Die Idee zum Film stammt von dem Produzenten Nico Hofmann. Mit Begeisterung hatte er das Buch "Der Mann, der die Mauer öffnete" gelesen:
"Der Ausgangspunkt war die wirklich unglaublich persönliche, differenzierte Beschreibung vom Harald Jäger von seinem Leben. Was in dem kleinen Mikrokosmos seines Privatlebens an der Grenze den großen Bogen macht auf die Weltpolitik."
Ein komisches und tragisches Ereignis
Hofmann und Regisseur Christian Schwochow waren sich schnell einig, die Geschichte nicht als großes Historiendrama zu erzählen, sondern als Tragikomödie:
"Weil Humor und auch die Tragik, die Dramatik sich immer die Waage halten. Und rückblickend muss man die Ereignisse auch so sehen. Es sind so viele groteske Dinge passiert. Ein Mann, der diese Mauer mitgebaut hat, der immer an sie geglaubt hat, der sein ganzes Leben lang Befehle entgegengenommen hat, der sie ausgeführt hat, der selber Befehle gegeben hat, kommt in eine Situation, wo es keinen Befehl mehr gibt."
Hilflos beobachten die Grenzsoldaten, wie sich immer mehr Ostberliner vor der Kontrollstelle versammeln.
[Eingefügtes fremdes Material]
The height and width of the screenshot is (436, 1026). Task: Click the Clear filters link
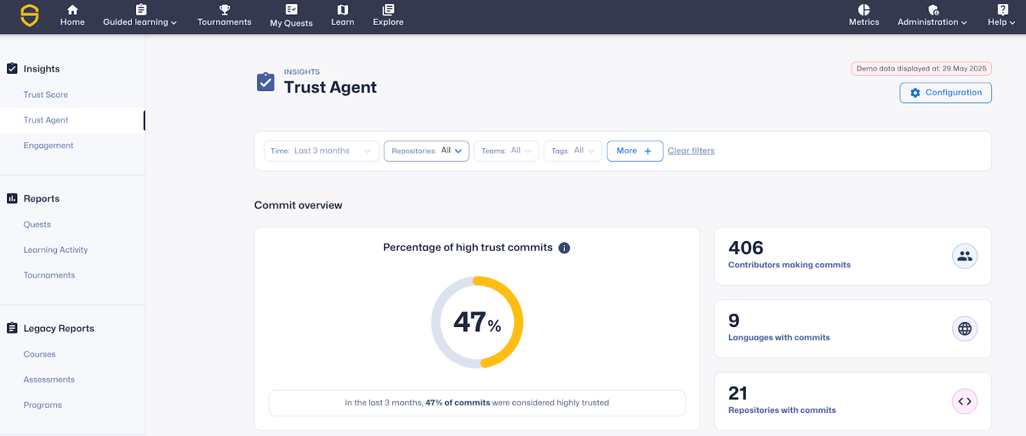691,151
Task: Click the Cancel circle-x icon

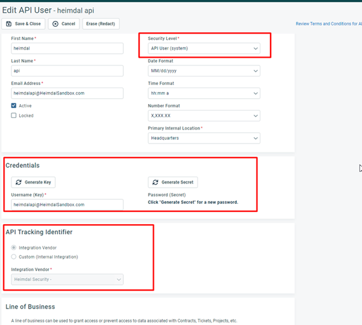Action: tap(55, 23)
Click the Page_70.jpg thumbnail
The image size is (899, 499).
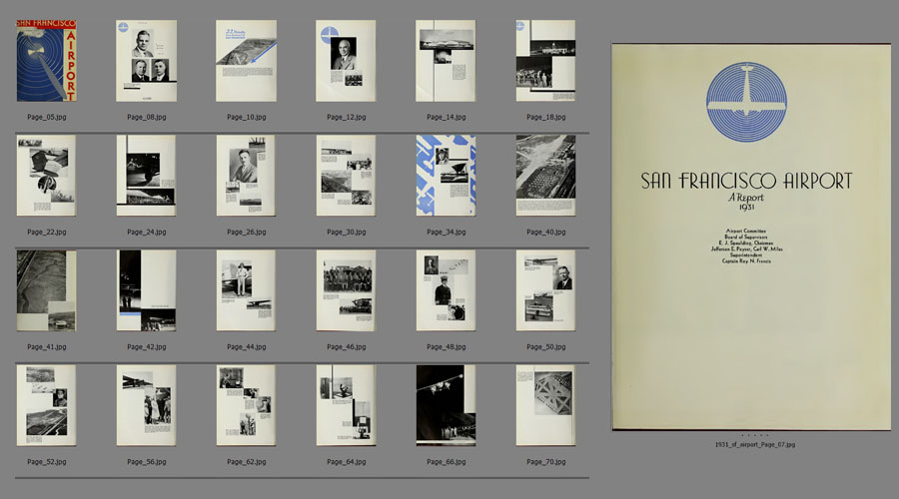(x=545, y=405)
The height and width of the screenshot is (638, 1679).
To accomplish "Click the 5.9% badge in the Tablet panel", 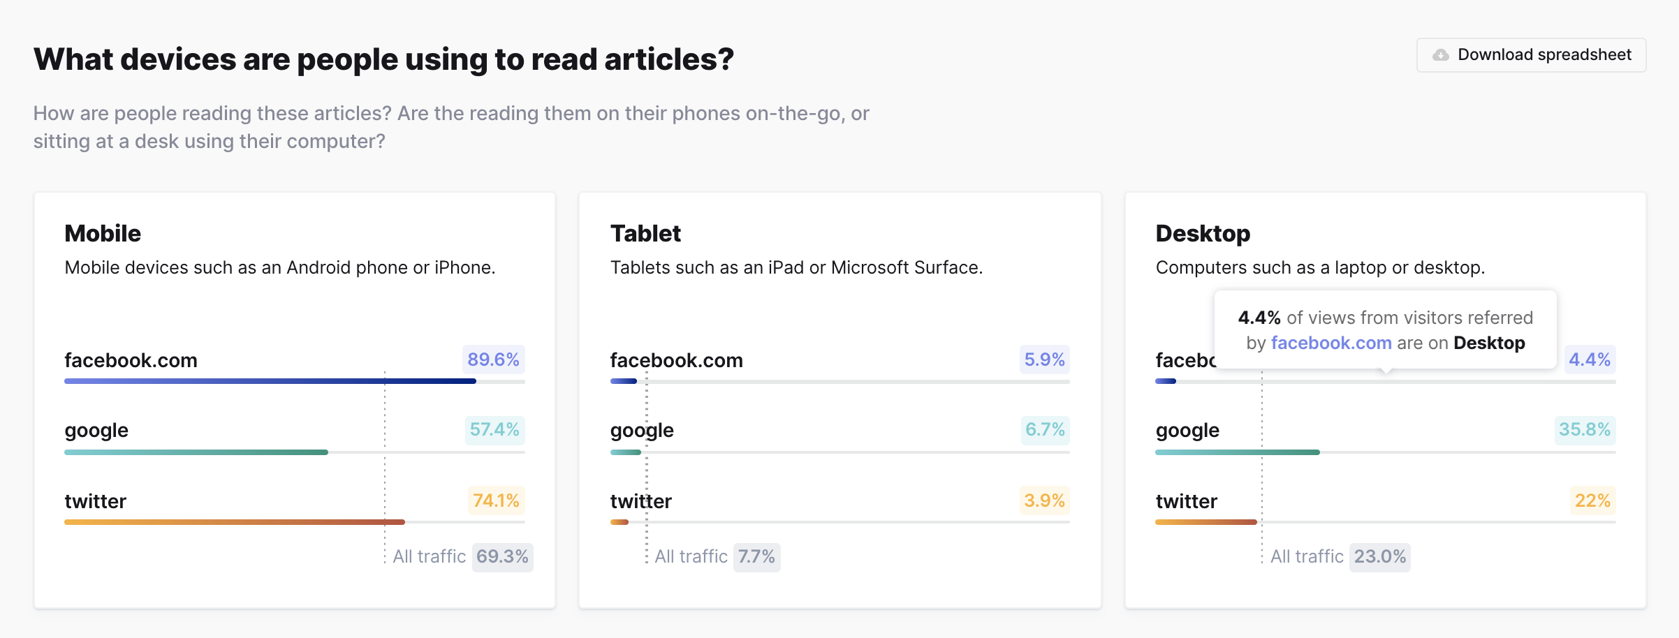I will point(1043,360).
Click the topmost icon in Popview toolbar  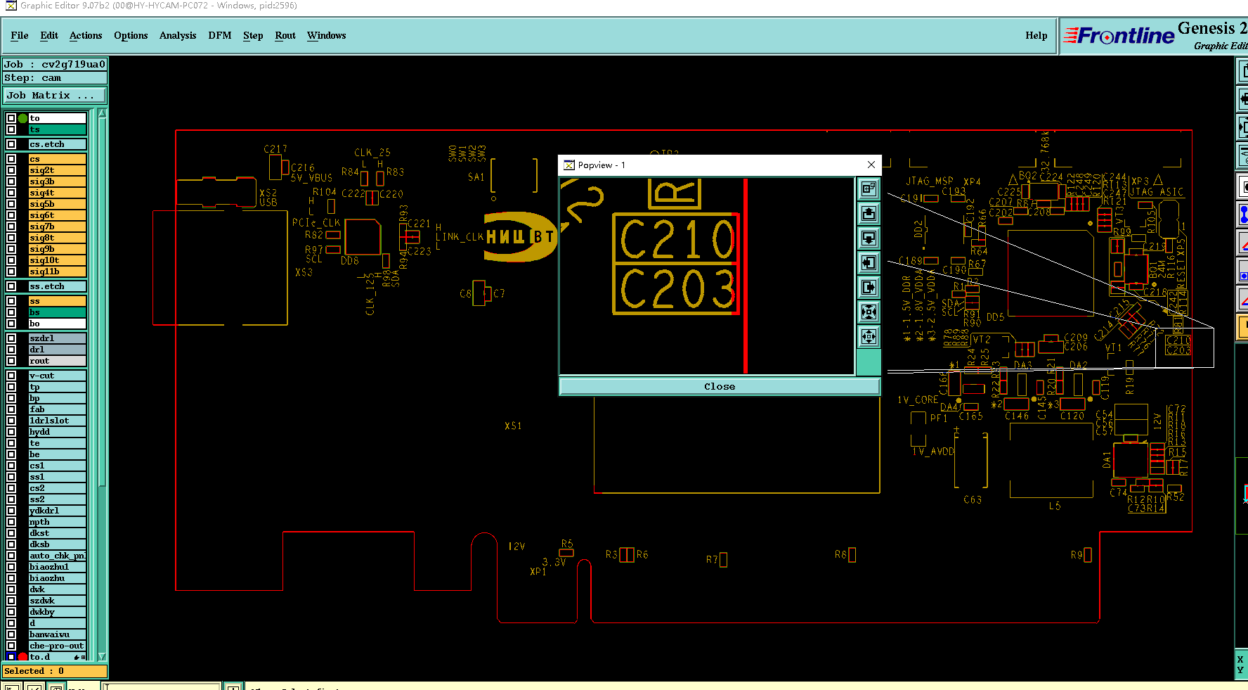(869, 189)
Die Männer warten auf Order von oben. Aber die kommt nicht – egal wie oft Dienststellenleiter Harald Schäfer bei seinem Vorgesetzten anruft. "20.000 Leute stehen aber vor seinem Tor und wollen raus. Was macht der? Er bettelt um Befehle", so Schwochow.
"Fast alles, was der Film erzählt, hat so oder so ähnlich stattgefunden. Natürlich haben wir Dinge überhöht. Der Film beginnt ja damit, dass ein Hund von Westen ins Grenzgebiet eindringt und gefangen wird und sie wissen überhaupt nicht, was sie mit dem machen sollen. Das hat so stattgefunden. Allerdings nicht am 9. November. Wir haben uns also auch aus Erzählungen, aus Anekdoten von Harald Dinge genommen, die wir verarbeitet haben, die wir überspitzt haben, die wir angepasst haben. Aber vieles auch an den Absurditäten das hat stattgefunden."
Glück, dass Jäger Dienst hatte
Dass die Gratwanderung zwischen Komik und Tragik gelingt, verdankt der Film nicht nur Christian Schwochows Regie und seinen erstklassigen Darstellern, sondern auch dem Drehbuch, das die Eltern des Filmemachers, Heide und Rainer Schwochow, geschrieben haben.
"Das vereint vor allem meine Mutter und mich, dass wir ähnlich an Menschen interessiert sind, und somit 'nen ähnlichen Blick auf Figuren und ihre Konflikte haben. Auch einen ähnlichen Humor und ne gute Streitkultur. Uns stehen keine Eitelkeiten im Wege, die es sonst sehr schnell gibt in künstlerischen Kooperation."
Mit unvergleichlicher Präzision schafft Christian Schwochow Bilder, die den Arbeiter- und Bauernstaat lebendig zu machen: Das fahle Licht an der Grenze, das trostlose Mobiliar in der Kantine, die Dauerwellen und Schnauzbärte der Menschen, die "nur einmal kurz" in den Westen wollen. Und obwohl die Komik nie ins Clowneske kippt, bleibt den Zuschauern an manchen Stellen das Lachen im Halse stecken: Spätestens in dem Moment, in dem ein übereifriger Grenzer zum Gewehr greifen will, führt der Film vor Augen, wie leicht die Geschichte eine andere Wendung hätte nehmen können. Was für ein Glück, bringt es Hauptdarsteller Charly Hübner auf den Punkt, dass am 9. November 1989 der Pragmatiker Harald Jäger an der Kontrollstelle Bornholmer Straße das Sagen hatte:
"Der will einfach keinen Stress. Und deswegen ist einfach der Witz der Geschichte, dass ausgerechnet dieser Mensch an diesem Abend da steht und kapiert: Des sind ungefähr 300.000, wir sind 22, is' Quatsch jetz' hier, ich mach ma' uff. Is' doch herrlich!"